Pour mieux appréhender ce détail qui pourrait ne pas en être un, un pilote de ligne a envoyé une vidéo à Presse-citron. En phase d’approche quelques jours après le drame évité, au moment de s’aligner en piste 04L, la vue depuis le cockpit de nuit révèle bien le contraste entre la piste gauche et droite. Celle de droite, qui a troqué ses anciennes ampoules par des LED dernier cri, est bien mieux éclairée. Au point d’oublier la présence de la piste 04L, ou du moins de la relayer au second plan.
À la tour de contrôle de l’aéroport de Nice, distinguer l’alignement d’un avion en piste 04L ou 04R est presque impossible.
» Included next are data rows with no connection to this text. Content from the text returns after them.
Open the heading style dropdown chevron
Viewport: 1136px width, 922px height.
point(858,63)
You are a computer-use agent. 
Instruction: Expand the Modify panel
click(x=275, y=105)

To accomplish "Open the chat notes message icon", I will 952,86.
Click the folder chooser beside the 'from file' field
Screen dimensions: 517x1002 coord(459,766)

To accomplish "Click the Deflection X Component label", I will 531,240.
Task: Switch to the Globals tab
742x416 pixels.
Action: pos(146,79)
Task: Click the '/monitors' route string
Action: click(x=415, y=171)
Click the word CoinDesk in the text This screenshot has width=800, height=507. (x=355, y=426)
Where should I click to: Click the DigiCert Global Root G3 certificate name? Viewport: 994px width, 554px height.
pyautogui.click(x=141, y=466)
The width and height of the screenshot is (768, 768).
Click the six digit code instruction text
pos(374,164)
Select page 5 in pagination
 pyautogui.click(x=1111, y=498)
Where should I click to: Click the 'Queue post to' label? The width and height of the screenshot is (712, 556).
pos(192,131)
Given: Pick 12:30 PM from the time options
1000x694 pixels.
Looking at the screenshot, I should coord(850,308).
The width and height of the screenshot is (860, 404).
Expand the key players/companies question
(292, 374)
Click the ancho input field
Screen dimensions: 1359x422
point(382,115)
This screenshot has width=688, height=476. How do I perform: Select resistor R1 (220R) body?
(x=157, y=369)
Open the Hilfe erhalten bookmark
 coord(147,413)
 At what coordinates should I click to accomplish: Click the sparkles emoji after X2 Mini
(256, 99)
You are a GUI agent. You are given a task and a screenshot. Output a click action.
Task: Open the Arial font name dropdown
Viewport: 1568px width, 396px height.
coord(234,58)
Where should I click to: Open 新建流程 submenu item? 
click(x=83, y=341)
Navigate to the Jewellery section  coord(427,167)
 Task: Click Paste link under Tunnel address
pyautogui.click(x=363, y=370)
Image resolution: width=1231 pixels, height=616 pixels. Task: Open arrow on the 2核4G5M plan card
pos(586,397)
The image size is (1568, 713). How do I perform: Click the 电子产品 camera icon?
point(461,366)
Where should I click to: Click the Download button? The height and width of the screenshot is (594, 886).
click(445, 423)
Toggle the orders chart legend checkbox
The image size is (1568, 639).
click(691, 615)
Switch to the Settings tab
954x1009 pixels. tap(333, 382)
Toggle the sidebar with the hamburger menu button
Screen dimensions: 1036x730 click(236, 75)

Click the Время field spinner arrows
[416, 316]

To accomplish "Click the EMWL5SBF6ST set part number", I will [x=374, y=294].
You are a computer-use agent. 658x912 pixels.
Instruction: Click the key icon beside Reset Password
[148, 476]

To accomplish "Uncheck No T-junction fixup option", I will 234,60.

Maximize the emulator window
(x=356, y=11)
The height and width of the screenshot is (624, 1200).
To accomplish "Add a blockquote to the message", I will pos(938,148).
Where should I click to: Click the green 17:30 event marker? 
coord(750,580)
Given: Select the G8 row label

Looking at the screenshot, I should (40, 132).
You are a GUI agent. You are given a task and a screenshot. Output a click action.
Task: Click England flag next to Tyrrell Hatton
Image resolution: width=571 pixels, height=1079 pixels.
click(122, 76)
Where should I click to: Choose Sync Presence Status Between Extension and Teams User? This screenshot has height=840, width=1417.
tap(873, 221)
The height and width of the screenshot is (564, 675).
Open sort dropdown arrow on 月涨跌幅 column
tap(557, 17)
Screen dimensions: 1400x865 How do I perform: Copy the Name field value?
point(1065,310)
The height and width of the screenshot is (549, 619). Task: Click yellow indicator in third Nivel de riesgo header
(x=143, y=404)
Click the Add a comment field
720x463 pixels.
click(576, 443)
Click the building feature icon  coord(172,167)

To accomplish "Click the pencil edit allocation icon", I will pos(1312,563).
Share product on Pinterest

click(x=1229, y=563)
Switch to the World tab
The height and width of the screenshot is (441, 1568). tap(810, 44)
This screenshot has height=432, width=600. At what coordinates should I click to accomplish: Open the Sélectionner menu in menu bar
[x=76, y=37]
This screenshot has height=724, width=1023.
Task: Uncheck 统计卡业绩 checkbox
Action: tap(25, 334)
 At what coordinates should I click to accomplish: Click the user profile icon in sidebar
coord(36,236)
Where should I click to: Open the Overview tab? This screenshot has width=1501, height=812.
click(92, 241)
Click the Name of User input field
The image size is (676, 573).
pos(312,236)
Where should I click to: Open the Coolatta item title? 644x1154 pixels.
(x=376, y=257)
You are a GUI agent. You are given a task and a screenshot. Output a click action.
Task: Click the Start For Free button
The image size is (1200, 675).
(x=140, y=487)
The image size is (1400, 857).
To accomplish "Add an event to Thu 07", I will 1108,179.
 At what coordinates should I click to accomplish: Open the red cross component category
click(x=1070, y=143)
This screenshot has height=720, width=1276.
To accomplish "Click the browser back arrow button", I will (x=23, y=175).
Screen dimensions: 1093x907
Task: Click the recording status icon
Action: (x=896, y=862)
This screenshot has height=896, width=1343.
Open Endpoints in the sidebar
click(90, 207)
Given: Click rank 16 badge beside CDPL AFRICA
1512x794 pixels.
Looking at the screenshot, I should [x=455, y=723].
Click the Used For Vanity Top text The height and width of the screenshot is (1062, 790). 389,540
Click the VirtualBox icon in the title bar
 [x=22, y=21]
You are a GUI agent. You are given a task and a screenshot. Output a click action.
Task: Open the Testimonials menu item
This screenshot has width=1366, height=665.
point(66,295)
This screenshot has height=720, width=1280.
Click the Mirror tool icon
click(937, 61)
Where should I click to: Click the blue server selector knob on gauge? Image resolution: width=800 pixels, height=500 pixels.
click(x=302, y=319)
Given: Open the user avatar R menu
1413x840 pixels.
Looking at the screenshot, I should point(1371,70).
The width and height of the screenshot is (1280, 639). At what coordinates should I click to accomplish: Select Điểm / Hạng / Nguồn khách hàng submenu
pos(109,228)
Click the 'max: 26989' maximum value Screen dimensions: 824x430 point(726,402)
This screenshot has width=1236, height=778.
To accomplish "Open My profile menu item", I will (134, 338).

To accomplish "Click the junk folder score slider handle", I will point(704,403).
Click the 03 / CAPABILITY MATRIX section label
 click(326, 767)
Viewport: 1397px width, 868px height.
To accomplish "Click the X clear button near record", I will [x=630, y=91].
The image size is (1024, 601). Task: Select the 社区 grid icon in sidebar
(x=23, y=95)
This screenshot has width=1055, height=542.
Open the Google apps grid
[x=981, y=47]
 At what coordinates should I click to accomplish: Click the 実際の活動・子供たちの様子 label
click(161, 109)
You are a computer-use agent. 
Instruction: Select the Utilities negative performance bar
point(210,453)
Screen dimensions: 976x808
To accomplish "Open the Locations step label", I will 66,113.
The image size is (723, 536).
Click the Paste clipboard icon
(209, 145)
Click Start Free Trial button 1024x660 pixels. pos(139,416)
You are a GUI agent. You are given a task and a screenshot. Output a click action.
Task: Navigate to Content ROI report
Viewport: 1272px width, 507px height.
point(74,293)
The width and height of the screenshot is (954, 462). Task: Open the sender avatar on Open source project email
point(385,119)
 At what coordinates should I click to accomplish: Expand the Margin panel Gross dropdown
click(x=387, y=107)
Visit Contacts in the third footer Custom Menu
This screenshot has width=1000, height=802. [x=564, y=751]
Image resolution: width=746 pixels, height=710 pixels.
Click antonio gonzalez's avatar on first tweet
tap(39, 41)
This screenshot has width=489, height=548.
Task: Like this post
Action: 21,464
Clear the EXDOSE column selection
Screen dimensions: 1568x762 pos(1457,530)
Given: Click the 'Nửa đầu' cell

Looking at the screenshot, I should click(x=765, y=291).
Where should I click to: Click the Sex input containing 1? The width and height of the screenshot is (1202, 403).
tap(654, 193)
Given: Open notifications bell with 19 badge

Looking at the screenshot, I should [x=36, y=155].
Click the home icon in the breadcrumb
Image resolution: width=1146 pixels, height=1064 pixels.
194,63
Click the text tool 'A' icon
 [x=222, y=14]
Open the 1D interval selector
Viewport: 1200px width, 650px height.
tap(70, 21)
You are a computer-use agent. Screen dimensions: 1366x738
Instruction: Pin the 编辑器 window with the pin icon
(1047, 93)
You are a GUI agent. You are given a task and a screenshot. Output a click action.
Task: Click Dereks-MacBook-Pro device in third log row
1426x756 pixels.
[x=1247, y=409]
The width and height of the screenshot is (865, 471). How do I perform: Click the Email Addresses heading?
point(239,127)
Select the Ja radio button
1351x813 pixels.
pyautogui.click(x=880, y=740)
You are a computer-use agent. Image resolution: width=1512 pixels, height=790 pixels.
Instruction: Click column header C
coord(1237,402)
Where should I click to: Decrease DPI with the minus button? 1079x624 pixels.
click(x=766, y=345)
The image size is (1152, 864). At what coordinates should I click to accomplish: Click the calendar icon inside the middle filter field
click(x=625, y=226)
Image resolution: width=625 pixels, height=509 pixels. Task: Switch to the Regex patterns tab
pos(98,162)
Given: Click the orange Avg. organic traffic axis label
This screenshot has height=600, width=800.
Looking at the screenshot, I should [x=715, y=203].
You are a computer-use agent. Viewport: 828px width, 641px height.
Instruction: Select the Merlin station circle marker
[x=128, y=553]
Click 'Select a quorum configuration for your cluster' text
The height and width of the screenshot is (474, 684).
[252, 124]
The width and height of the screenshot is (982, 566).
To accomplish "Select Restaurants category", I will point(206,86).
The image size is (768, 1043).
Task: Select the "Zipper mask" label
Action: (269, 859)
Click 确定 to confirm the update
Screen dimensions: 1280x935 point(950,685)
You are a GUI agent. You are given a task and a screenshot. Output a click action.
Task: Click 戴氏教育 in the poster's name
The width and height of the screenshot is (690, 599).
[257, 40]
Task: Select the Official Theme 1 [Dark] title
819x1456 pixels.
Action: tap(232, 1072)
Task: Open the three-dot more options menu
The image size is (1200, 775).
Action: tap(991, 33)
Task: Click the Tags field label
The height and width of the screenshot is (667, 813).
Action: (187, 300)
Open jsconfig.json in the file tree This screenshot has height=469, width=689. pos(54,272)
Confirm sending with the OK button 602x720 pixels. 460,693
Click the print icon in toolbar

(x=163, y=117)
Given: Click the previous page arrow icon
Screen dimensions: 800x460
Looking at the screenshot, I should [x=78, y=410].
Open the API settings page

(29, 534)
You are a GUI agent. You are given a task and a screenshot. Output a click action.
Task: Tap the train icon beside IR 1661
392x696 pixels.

Depuis leur position, perpendiculaire aux pistes, les contrôleurs ne peuvent distinguer de nuit si un appareil vise l’une ou l’autre, séparé de 300 m (contre 700 m généralement), alors que la procédure empruntée par les avions est la même également, avec le survol de la baie de Cannes et le passage au-dessus du Cap d’Antibes.
L’équipage aux commandes du Nouvelair aurait pu voir le EasyJet aligné sur la piste, « même si de nuit, ce n’est pas simple à sa décharge », déclarait Pascal à France 3. La véritable difficulté reste donc cette différence de luminosité entre les deux pistes, qui peut fortement prêter à confusion. Pascal n’en venait pas à expliquer l’incident par ce détail, mais l’ajoutait parmi les « facteurs contributifs ».
La luminosité des pistes à Nice, un «facteur contributif » remonté par les pilotes
Avec l’ensemble des normes de sécurité et des différentes menaces dans l’aéronautique, une catastrophe résulte généralement de plusieurs « facteurs contributifs ». Mais il est certain que, pour Pascal, « les pilotes se plaignent depuis plus de 6 mois d’une différence d’intensité lumineuse dans le balisage des pistes de Nice », alors que les travaux de rénovation n’ont pas fini et que l’harmonisation des nouvelles technologies d’éclairage dans l’aéroport ne devrait pas être actée avant 2 ans.
Le contrôleur témoignait d’ailleurs que « ce type de confusion a déjà eu lieu », au cours de l’été, alors que l’aéroport faisait décoller et atterrir les avions dans l’autre sens (depuis la baie de Nice pour les atterrissages), en 22L et 22R.
À la parution de l’article de France 3, la direction de l’aéroport se défendait de ne pas avoir eu d’écho quant à cette précédente confusion il y a deux mois, et maintenait que l’ensemble du balisage des pistes était avec des LED. La vidéo envoyée à Presse-citron ce jeudi montre pourtant bien la différence de luminosité d’une piste à l’autre, vue depuis un avion en phase d’atterrissage en piste 04L.